Programmes such as The Apprentice and Dragons' Den have brought
the concept of entrepreneurship to a new generation and Scotland's
leading entrepreneurs, such as Sir Tom Hunter and Willie Haughey -
feted for their philanthropy - are giving something back to the
next generation that is worth more than mere money; their time and
Jim Duffy, a former policeman who has launched a series of
companies, has founded Entrepreneurial Spark, a
not-for-profit social enterprise dedicated to promoting the concept
in Scotland. The pioneering scheme brings together young
entrepreneurs under one roof. The entrepreneurs are known as
"chicklets" and their office space is "the hatchery".
The first hatchery is accommodated in the Glasgow headquarters
of Haughey's City Refrigeration company. The second has just opened
in Hunter's facility at the Olympic Business Park in Ayrshire. Alex
Salmond toured the building last Wednesday. Labour leader Ed
Miliband was there on Friday. It's a pioneering concept designed to
hothouse the next generation of entrepreneurs. Entrepreneurial
Spark plans to support 25 to 30 start-ups or nascent businesses
every six months.
"Entrepreneurs in Scotland are more
willing to help others as never before," said Duffy. "This
recession has gone on so long that we've had to start doing things
differently. We've become leaner, more nimble and more American in
our style. We get our entrepreneurs to pitch constantly. The
traditional way of setting up businesses was not for growth but to
plod along. You have to get the mindset right."
So who are the macbillionaires of the future? Duffy
singles out Donnie Maclean of Eat Balanced, a start-up that
makes nutritionally balanced pizzas and has won plaudits from
Waitrose and Channel 4's The Food Hospital. He also rates Consol
Efomi from Make That Move, a dance
video-sharing site that works with iPads, iPhones and smart phones.
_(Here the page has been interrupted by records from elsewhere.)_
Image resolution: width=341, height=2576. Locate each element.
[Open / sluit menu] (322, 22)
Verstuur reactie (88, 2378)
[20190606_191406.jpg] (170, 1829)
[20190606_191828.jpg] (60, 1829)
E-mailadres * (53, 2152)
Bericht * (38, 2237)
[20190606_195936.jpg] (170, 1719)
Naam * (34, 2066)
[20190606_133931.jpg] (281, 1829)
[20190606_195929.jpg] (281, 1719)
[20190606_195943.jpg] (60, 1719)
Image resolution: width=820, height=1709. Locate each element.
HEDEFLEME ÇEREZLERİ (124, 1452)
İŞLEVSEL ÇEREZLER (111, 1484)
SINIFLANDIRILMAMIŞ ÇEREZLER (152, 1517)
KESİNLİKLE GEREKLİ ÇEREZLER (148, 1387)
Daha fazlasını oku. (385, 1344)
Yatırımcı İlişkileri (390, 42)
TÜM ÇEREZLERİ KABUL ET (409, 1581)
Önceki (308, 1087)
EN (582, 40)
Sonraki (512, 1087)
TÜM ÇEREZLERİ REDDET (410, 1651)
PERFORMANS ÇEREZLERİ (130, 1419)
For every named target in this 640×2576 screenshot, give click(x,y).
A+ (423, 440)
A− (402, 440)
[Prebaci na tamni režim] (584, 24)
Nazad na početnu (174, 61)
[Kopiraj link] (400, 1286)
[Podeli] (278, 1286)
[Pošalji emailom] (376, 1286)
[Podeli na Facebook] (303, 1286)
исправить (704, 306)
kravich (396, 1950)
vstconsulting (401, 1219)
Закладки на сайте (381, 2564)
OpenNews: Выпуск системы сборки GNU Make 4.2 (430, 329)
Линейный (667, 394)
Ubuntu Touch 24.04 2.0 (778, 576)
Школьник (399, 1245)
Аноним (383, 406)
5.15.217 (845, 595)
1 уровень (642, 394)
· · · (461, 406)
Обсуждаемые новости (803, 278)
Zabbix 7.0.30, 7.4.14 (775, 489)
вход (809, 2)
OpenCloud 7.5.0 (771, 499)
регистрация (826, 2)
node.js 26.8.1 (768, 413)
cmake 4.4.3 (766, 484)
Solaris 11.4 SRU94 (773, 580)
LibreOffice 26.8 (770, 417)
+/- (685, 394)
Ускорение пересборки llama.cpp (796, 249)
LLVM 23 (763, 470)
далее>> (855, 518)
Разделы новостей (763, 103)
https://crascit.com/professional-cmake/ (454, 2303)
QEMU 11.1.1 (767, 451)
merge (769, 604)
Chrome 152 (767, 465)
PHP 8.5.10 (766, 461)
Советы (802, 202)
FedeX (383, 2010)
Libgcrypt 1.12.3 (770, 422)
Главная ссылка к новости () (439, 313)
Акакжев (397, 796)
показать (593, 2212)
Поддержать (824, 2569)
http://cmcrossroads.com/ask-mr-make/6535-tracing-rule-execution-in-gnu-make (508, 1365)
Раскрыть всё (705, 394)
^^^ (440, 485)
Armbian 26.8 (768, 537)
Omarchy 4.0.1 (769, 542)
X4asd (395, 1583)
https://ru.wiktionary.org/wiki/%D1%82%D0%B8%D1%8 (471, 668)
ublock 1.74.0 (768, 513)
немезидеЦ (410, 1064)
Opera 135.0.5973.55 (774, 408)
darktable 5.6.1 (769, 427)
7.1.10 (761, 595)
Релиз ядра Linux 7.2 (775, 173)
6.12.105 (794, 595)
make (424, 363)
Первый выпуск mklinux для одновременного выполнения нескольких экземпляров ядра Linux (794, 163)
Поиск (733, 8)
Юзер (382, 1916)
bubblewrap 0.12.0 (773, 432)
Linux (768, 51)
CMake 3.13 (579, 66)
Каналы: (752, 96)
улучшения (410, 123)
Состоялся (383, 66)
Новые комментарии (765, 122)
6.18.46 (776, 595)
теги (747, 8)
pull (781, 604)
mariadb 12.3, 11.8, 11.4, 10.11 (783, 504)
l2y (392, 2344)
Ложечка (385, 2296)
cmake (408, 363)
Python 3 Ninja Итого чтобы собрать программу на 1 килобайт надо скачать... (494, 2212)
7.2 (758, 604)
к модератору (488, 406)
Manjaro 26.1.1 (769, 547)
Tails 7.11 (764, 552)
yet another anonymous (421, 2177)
"They have global potential," he said.
Tomorrow's young entrepreneurs look up to today's billionaires,
said Anderson. "Role models are extremely important; we need to
provide as many different genders, background and roles as
possible," he said.
But what of the economic downturn? Anderson believes, contrary to
received wisdom, that it may be helping to develop the next
generation of entrepreneurs.
"We've got a new generation coming through who are not going to
walk into a graduate programme or a job but they have been through
enterprise education, which is now embedded in the Curriculum for
Excellence," he said. "They are more alert to the opportunities of
doing something for themselves."
At the other end of the spectrum, there is the person who has
been made redundant and who now has the opportunity to start the
business of which they've always dreamt. Even in a global
recession, there is money to be made, as Scotland's new
billionaires can testify.
"I think the outlook is phenomenally bright," said Duffy. "Some
of the best business ideas are born out of recession."